DIRECTIONS:
What follows is a block of records; restate each one word for word.

[Dataset records]
==================================================
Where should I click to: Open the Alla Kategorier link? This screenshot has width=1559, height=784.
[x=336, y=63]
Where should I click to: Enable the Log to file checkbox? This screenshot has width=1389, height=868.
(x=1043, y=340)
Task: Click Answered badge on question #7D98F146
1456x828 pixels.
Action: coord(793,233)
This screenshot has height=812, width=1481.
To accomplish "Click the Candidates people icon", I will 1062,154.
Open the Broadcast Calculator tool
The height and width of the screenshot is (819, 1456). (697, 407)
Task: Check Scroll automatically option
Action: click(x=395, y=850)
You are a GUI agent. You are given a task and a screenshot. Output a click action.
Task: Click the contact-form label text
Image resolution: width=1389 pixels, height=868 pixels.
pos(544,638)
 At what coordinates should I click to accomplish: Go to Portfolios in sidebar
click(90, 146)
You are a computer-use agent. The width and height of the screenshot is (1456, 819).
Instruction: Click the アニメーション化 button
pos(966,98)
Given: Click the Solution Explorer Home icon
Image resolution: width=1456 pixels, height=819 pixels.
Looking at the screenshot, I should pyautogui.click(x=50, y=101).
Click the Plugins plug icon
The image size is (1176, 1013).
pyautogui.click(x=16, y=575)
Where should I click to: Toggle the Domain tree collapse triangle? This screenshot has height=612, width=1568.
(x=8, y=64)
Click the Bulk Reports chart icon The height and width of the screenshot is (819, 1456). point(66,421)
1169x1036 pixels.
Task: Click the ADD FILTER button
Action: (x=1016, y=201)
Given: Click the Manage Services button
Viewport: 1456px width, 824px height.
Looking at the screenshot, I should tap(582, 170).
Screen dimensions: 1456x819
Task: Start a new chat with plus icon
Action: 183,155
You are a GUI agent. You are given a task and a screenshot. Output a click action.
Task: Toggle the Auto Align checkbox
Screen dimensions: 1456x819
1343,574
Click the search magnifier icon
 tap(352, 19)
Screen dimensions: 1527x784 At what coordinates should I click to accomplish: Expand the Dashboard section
==================================================
EXERCISE RESULT:
Where should I click to: Open the Alla Kategorier link? This screenshot has width=1559, height=784.
[x=336, y=63]
Where should I click to: Enable the Log to file checkbox? This screenshot has width=1389, height=868.
(x=1043, y=340)
Task: Click Answered badge on question #7D98F146
1456x828 pixels.
Action: coord(793,233)
This screenshot has height=812, width=1481.
To accomplish "Click the Candidates people icon", I will 1062,154.
Open the Broadcast Calculator tool
The height and width of the screenshot is (819, 1456). (697, 407)
Task: Check Scroll automatically option
Action: click(x=395, y=850)
You are a GUI agent. You are given a task and a screenshot. Output a click action.
Task: Click the contact-form label text
Image resolution: width=1389 pixels, height=868 pixels.
pos(544,638)
 At what coordinates should I click to accomplish: Go to Portfolios in sidebar
click(90, 146)
You are a computer-use agent. The width and height of the screenshot is (1456, 819).
Instruction: Click the アニメーション化 button
pos(966,98)
Given: Click the Solution Explorer Home icon
Image resolution: width=1456 pixels, height=819 pixels.
Looking at the screenshot, I should pyautogui.click(x=50, y=101).
Click the Plugins plug icon
The image size is (1176, 1013).
pyautogui.click(x=16, y=575)
Where should I click to: Toggle the Domain tree collapse triangle? This screenshot has height=612, width=1568.
(x=8, y=64)
Click the Bulk Reports chart icon The height and width of the screenshot is (819, 1456). point(66,421)
1169x1036 pixels.
Task: Click the ADD FILTER button
Action: (x=1016, y=201)
Given: Click the Manage Services button
Viewport: 1456px width, 824px height.
Looking at the screenshot, I should tap(582, 170).
Screen dimensions: 1456x819
Task: Start a new chat with plus icon
Action: 183,155
You are a GUI agent. You are given a task and a screenshot. Output a click action.
Task: Toggle the Auto Align checkbox
Screen dimensions: 1456x819
1343,574
Click the search magnifier icon
 tap(352, 19)
Screen dimensions: 1527x784 At what coordinates should I click to accomplish: Expand the Dashboard section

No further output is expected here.